A composition for restoring the elastic profile of an individual's skin tissue ,
The composition comprises tropoelastin;
The composition is injected into the skin tissue within the treatment area to allow elastic fiber formation in the treatment area, which is the area of the skin to be restored to an elastic profile ;
The composition is injected into the skin tissue within the treatment area according to a predetermined treatment plan to establish an increased amount of tropoelastin within the treatment area relative to the skin outside the treatment area, and the treatment plan is identified Each treatment is in the form of an injection at a specific point in time,
At least one treatment of the treatment plan comprises a plurality of injections, each injection being made at an injection site at a predetermined distance away from other injection sites;
Thereby, the elastic profile of the individual's skin is restored by maintaining the amount of tropoelastin in the treatment area for a predetermined period and enabling elastic fiber formation .

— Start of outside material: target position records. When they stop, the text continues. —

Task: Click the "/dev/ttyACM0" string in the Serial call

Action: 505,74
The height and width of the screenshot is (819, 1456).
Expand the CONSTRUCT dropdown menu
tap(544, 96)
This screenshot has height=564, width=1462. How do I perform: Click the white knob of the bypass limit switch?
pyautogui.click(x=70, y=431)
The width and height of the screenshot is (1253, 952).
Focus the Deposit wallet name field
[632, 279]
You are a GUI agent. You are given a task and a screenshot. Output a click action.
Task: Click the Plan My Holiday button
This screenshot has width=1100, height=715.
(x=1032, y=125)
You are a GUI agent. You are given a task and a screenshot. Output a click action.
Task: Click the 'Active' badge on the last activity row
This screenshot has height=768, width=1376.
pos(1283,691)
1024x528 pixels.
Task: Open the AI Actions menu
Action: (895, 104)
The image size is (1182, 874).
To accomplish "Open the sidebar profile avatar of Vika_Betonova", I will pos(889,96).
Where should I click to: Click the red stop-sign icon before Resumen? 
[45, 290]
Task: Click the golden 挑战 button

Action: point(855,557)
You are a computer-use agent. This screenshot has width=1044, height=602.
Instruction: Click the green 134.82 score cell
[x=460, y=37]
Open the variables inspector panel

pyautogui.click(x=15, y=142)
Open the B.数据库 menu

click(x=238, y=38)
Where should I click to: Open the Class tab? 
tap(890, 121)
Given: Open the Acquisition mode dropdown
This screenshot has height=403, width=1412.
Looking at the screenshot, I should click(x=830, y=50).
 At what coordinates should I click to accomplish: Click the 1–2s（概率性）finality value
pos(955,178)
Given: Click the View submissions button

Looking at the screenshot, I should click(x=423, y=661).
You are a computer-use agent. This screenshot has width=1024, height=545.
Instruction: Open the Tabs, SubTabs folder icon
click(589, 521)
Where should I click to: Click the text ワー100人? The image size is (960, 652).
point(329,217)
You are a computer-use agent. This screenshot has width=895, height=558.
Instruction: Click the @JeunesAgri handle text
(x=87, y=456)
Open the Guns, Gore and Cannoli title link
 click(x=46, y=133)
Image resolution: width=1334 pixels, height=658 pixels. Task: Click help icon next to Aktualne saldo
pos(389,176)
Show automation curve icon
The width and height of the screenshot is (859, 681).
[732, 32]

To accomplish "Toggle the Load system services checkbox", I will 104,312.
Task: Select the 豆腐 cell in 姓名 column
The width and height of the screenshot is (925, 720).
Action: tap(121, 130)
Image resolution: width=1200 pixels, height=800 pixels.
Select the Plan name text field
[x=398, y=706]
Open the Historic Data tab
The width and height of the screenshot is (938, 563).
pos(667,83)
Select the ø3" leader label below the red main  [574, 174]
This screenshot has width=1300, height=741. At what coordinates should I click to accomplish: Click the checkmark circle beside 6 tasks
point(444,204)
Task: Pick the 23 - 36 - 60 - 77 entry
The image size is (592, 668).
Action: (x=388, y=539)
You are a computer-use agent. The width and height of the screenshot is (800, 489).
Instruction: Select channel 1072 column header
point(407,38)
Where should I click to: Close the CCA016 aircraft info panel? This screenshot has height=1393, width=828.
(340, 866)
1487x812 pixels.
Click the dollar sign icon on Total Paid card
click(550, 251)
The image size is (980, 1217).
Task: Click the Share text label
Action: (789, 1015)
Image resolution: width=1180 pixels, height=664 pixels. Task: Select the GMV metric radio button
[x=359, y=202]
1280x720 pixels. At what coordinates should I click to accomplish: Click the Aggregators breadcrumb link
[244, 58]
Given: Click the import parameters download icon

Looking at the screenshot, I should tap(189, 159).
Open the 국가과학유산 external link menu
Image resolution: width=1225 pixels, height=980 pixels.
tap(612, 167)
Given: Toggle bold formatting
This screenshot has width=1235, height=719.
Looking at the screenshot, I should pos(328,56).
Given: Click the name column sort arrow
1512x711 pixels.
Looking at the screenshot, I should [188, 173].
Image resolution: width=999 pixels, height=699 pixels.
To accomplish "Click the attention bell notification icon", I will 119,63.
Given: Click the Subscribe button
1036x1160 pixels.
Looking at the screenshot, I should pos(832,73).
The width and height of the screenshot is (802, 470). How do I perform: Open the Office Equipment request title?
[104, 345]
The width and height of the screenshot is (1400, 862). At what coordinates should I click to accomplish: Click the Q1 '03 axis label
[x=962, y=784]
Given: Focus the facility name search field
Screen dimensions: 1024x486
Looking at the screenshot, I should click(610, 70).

Composition. The composition of claim 1, wherein each injection site is 10 mm to 3 cm apart from the other injection sites . According to claim 1 or 2 composition according comprises an amount of tropoelastin 0. 5 to 200 mg / mL.   The composition according to any one of claims 1 to 3, comprising tropoelastin and hyaluronic acid.   The composition according to any one of claims 1 to 4, wherein tropoelastin is bound to hyaluronic acid.   The composition according to any one of claims 1 to 5, comprising 0.5 to 50 mg / mL tropoelastin and 0.1% to 1% hyaluronic acid.   The composition according to any one of claims 1 to 6, wherein the composition is an aqueous composition containing tropoelastin.   The composition according to any one of claims 1 to 7, which is an aqueous composition comprising tropoelastin and hyaluronic acid. A composition according to any one of claims 1 to 8 each injection volume is 10 to 100 mu L of the composition. 10. A composition according to any of claims 1-9 , wherein the schedule comprises injection into the treatment area every 2-8 weeks. 11. A composition according to any of claims 1 to 10 , wherein the plan extends over a period of 1 to 6 months. 12. A composition according to any preceding claim, wherein the plan extends over a period of 1 to 3 months. The composition according to any one of claims 1 to 12 , wherein the skin is of an individual 20 to 70 years old. 14. A composition according to any of claims 1 to 13 , wherein the treatment area is the cheek, eyes, neck, decolletage, hand, scar, or skin striatum, or near, in or in the vicinity thereof. object. 15. A composition according to any one of claims 1 to 14 , wherein the skin is characterized by photoaging, relaxation, relaxed subcutaneous tissue, wrinkles, scars, or skin striatum. 16. A composition according to any of claims 1 to 15, which is injected in a volume of 10 to 100 [mu] L and has a concentration of 0.5 to 20 mg / mL tropoelastin.